S$97m planned for enhancement works (“AEI”) to underpin higher asset yields in medium term. Plans include major construction works to increase the properties’ average net lettable area as well as refurbishment & repositioning of the properties for higher value use. The manager targets a weighted average return of 8.5% from these AEI plans when completed from 1Q12 onwards.

HOLD call maintained, TP S$2.19. We lowered our FY11-12 earnings by 2% as we adjust our revenue recognition from the above AEI works. TP is raised to S$2.19 as we roll forward our valuation to FY12. However, given limited upside from current level, we maintain our HOLD call. A-REIT currently offers a prospective FY11-12 yield of 6.4-6.7%.

K-REIT – DBSV

Results in line

3Q10 distribution income up marginally 3.2% qoq, in line

Revenue is likely to see limited near term upside

Maintain Hold with TP S$1.20

In-line set of results. Kreit reported a marginal 6.3% qoq decline in topline to $21.8m in 3Q10, mainly due to a correction to the straight-line accounting of rental income reported in 2Q10 from the 50% stake in 275 George Street, while NPI dipped a smaller 4.8% to $17.5m on lower property expenses. However, the adjustment had no impact on the distributable income, which rose by a modest 3.2% to $22.7m (DPU: 1.69cts). The increase in distributable income was largely due to lower borrowing costs of 3.4% (vs 3.54% in Q2). Occupancy rate increased by a slight 1.3ppt qoq to 99.2% with an additional 29100sf of new take up.

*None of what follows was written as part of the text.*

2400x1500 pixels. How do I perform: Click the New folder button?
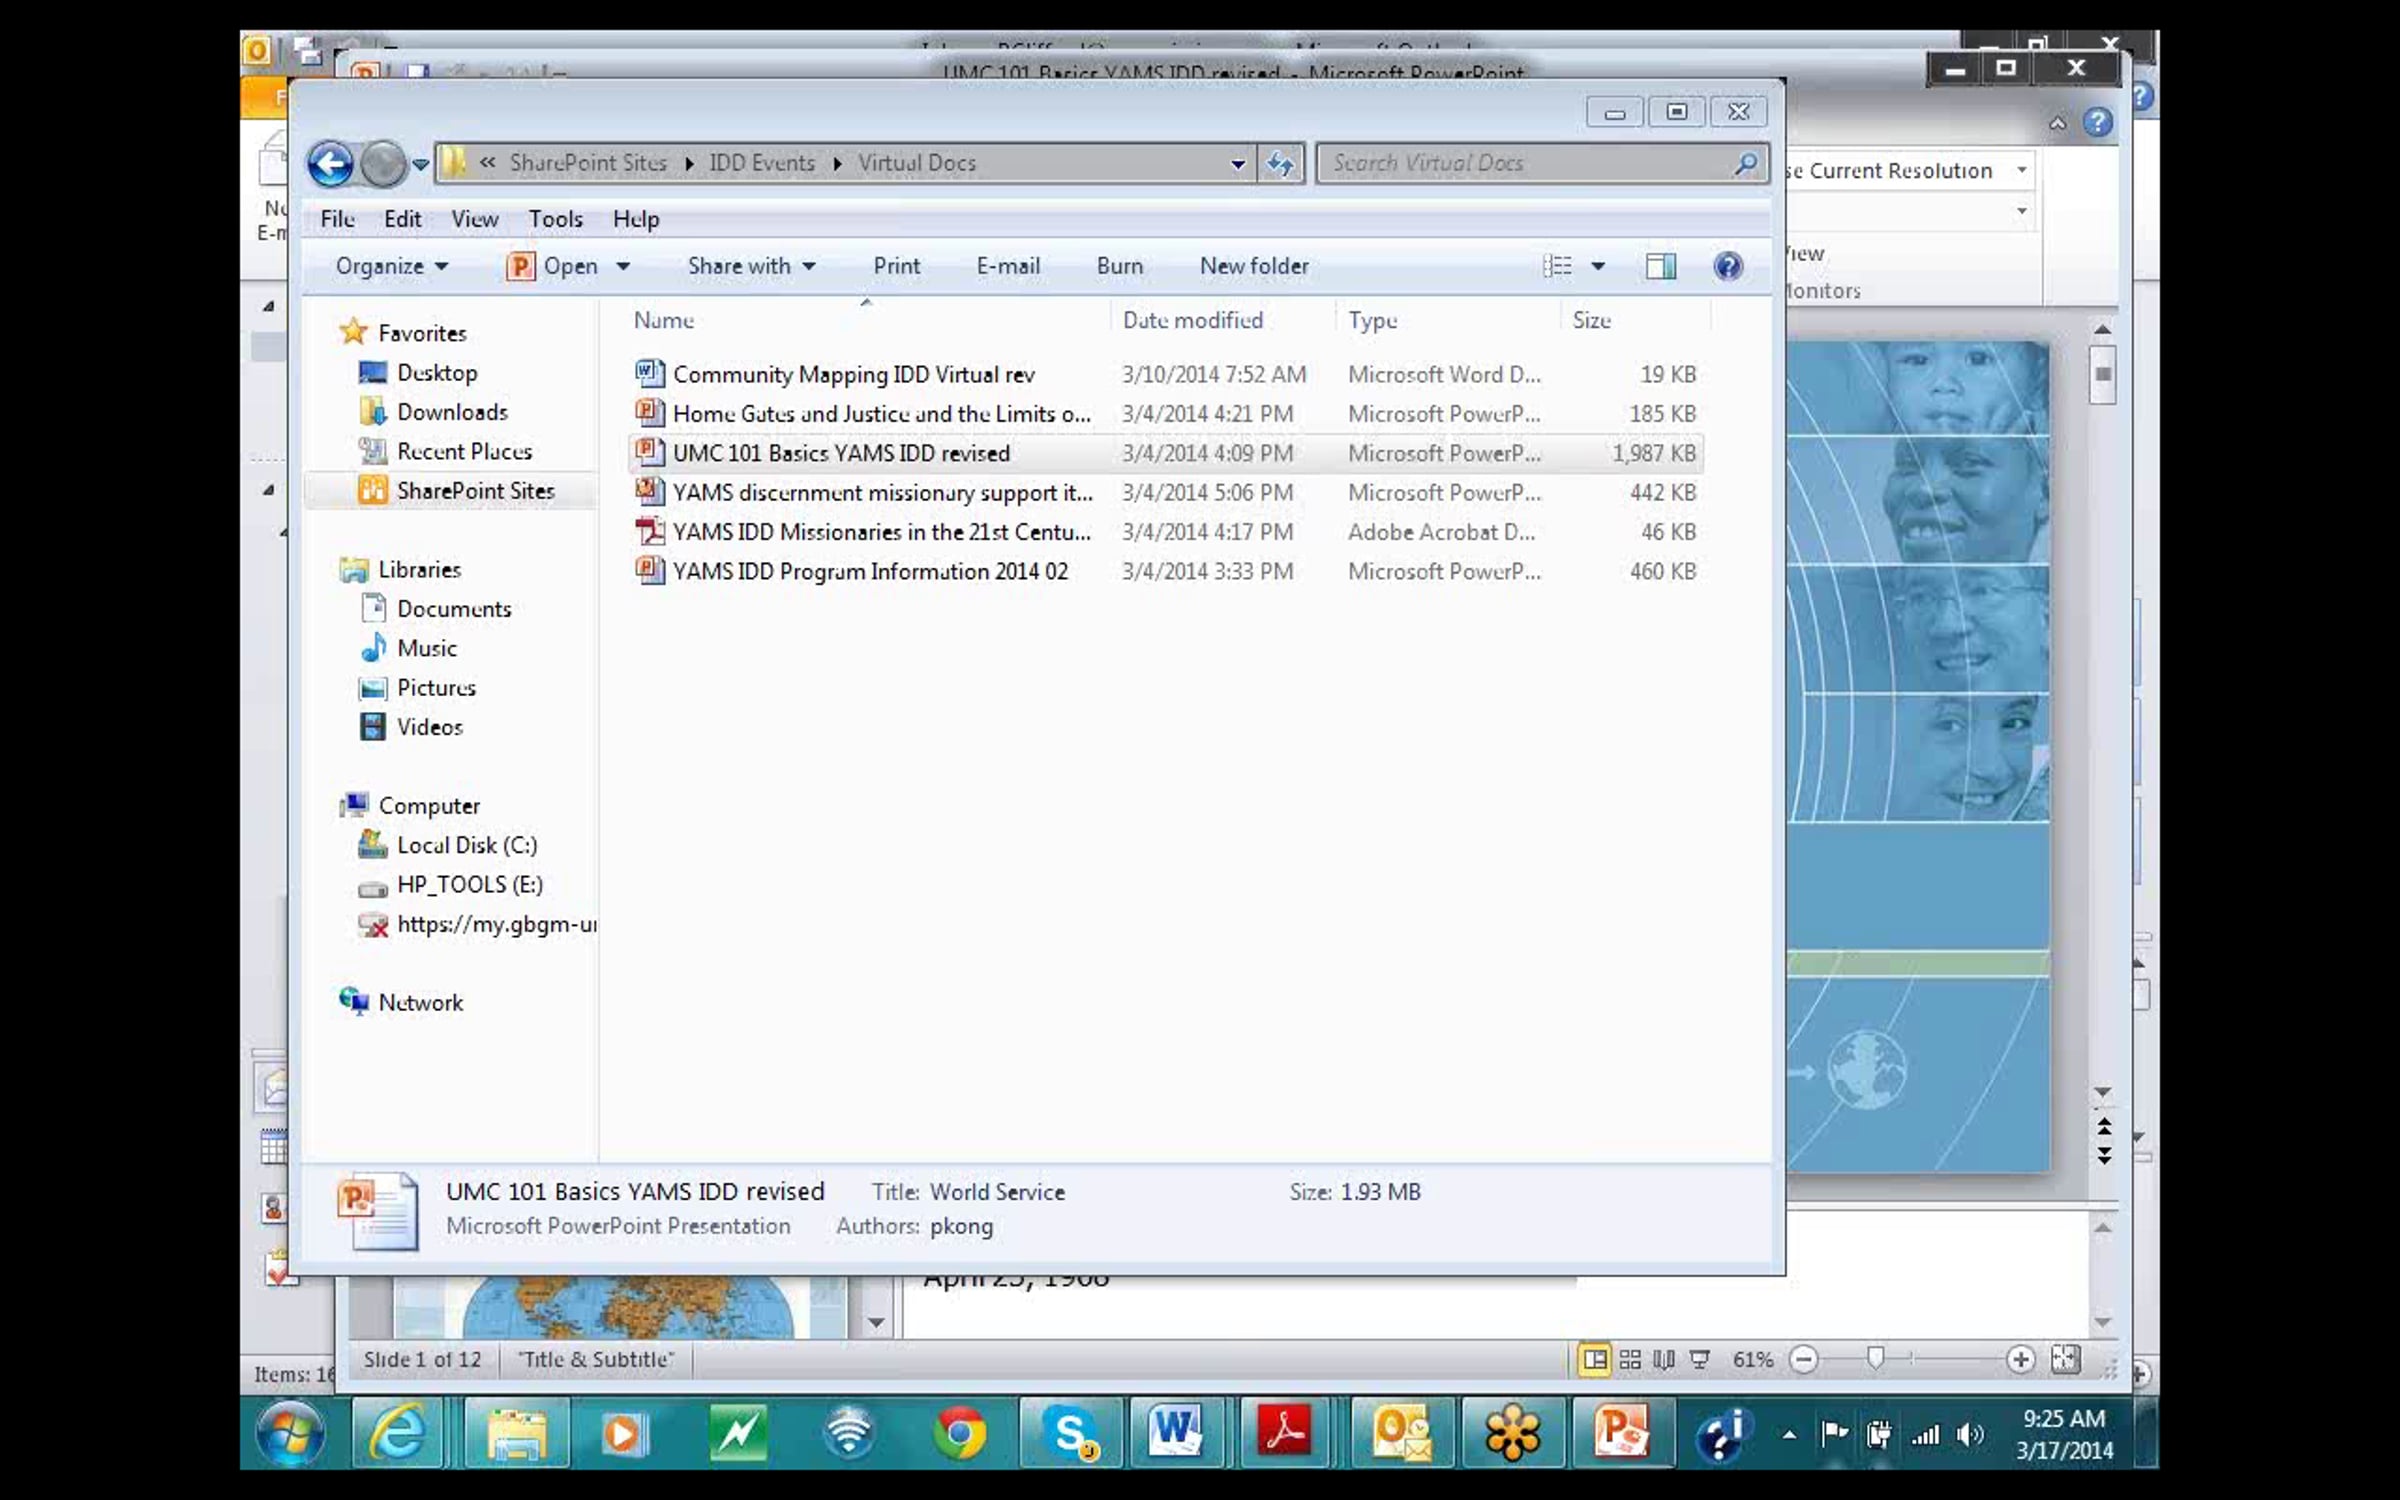pos(1253,266)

Limited upside in the near term. Its portfolio is running at almost full capacity, and there is limited rental reversion upside as most of the leases up for renewal would be inked at the peak in 2007. However, downside risks are now capped as demand improved. As highlighted in our previous report, we view the purchase of MBFC1 and sale of KTGE as a longer term positive for the Reit. The acquisition will upgrade its portfolio quality and extend the average portfolio lease expiry profile from the present 5.7 years to 7.8 years, although near term income boost would be relatively small. In their 2011 forecast, the group has indicated a net 5.3% rise in distribution income and 4% better DPU impact from the purchase of MBFC1 and sale of KTGE. Post acquisition, Kreit’s gearing would rise to 39.1%.

Maintain Hold. Although we see limited revenue upside in the near term, the improving office rental and capital value cycle is likely to benefit the group’s underlying rental and asset value in the medium term. This will underpin Kreit’s income. Maintain Hold and DCF-backed TP of $1.20.